Logstash is a tool for managing events and logs. You can use it to collect logs, parse them, and store them for later use (like, for searching). Speaking of searching, Logstash comes with a web interface for searching and drilling into all of your logs.
It is fully free and fully open source. The license is Apache 2.0, meaning you are pretty much free to use it however you want in whatever way.
For more info, see http://logstash.net/
Since version 1.5.0 beta1 (and current master) of Logstash, all plugins have been separated into their own repositories under the logstash-plugins github organization. Each plugin is now a self-contained Ruby gem which gets published to RubyGems.org. Logstash has added plugin infrastructure to easily maintain the lifecyle of the plugin. For more details and rationale behind these changes, see our blogpost.
Elasticsearch logstash-contrib repo is deprecated. We have moved all of the plugins that existed there into their own repositories. We are migrating all of the pull requests and issues from logstash-contrib to the new repositories.
For more info on developing and testing these plugins, please see the README on any plugin repository.
We are migrating all of the existing pull requests to their respective repositories. Rest assured, we will maintain all of the git history for these requests.
Please open new issues and pull requests for plugins under its own repository
For example, if you have to report an issue/enhancement for the Elasticsearch output, please do so here.
Logstash core will continue to exist under this repository and all related issues and pull requests can be submitted here.
Need help? Try #logstash on freenode irc or the logstash-users@googlegroups.com mailing list.
You can also find documentation on the http://logstash.net site.
To get started, you'll need any ruby available and it should come with the rake
tool.
Here's how to get started with Logstash development:
rake bootstrap
Other commands:
# to use Logstash gems or libraries in irb, use the following
# this gets you an 'irb' shell with Logstash's environment
bin/logstash irb
# Run Logstash
bin/logstash agent [options]
Notes about using other rubies. If you don't use rvm, you can probably skip
this paragraph. Logstash works with other rubies, and if you wish to use your
own ruby you must set USE_RUBY=1
in your environment.
We recommend using flatland/drip for faster startup times during development. To
tell Logstash to use drip, set USE_DRIP=1
in your environment.
There are a few ways to run the tests. For development, using bin/logstash rspec <some spec>
will suffice:
% bin/logstash rspec spec/core/timestamp_spec.rb
Using Accessor#strict_set for spec
.............
13 examples, 0 failures
Randomized with seed 8026
If you want to run all the tests from source, do:
rake test
Building is not required.
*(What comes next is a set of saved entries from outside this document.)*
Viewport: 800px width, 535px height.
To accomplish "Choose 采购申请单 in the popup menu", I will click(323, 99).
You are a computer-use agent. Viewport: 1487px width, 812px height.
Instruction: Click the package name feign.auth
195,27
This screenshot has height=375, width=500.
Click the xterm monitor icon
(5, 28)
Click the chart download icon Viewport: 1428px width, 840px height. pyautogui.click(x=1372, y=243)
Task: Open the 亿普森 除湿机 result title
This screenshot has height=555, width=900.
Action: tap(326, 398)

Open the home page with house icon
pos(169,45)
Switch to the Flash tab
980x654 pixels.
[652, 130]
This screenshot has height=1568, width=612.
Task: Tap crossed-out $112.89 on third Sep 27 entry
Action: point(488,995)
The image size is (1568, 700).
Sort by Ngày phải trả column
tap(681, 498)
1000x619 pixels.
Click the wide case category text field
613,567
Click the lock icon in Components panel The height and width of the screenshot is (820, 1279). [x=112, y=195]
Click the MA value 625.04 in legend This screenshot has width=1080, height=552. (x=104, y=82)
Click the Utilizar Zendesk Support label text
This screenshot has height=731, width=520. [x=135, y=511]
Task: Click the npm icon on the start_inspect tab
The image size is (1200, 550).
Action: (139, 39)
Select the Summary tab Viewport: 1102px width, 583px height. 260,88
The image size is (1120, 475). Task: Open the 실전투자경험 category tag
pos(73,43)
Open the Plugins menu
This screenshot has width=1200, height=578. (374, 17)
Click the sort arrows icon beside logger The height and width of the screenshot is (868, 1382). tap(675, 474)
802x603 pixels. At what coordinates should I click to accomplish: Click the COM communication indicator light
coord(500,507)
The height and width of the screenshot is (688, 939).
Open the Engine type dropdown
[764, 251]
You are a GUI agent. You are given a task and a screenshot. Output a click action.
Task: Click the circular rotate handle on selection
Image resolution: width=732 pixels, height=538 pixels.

You are highly recommended to download the releases we provide from the Logstash site!
If you want to build the release tarball yourself, run:
rake artifact:tar
You can build rpms and debs, if you need those. Building rpms requires you have fpm, then do this:
# Build an RPM
rake artifact:rpm
# Build a Debian/Ubuntu package
rake artifact:deb
- Community: If a newbie has a bad time, it's a bug.
- Software: Make it work, then make it right, then make it fast.
- Technology: If it doesn't do a thing today, we can make it do it tomorrow.
All contributions are welcome: ideas, patches, documentation, bug reports, complaints, and even something you drew up on a napkin.
Programming is not a required skill. Whatever you've seen about open source and maintainers or community members saying "send patches or die" - you will not see that here.
It is more important to me that you are able to contribute.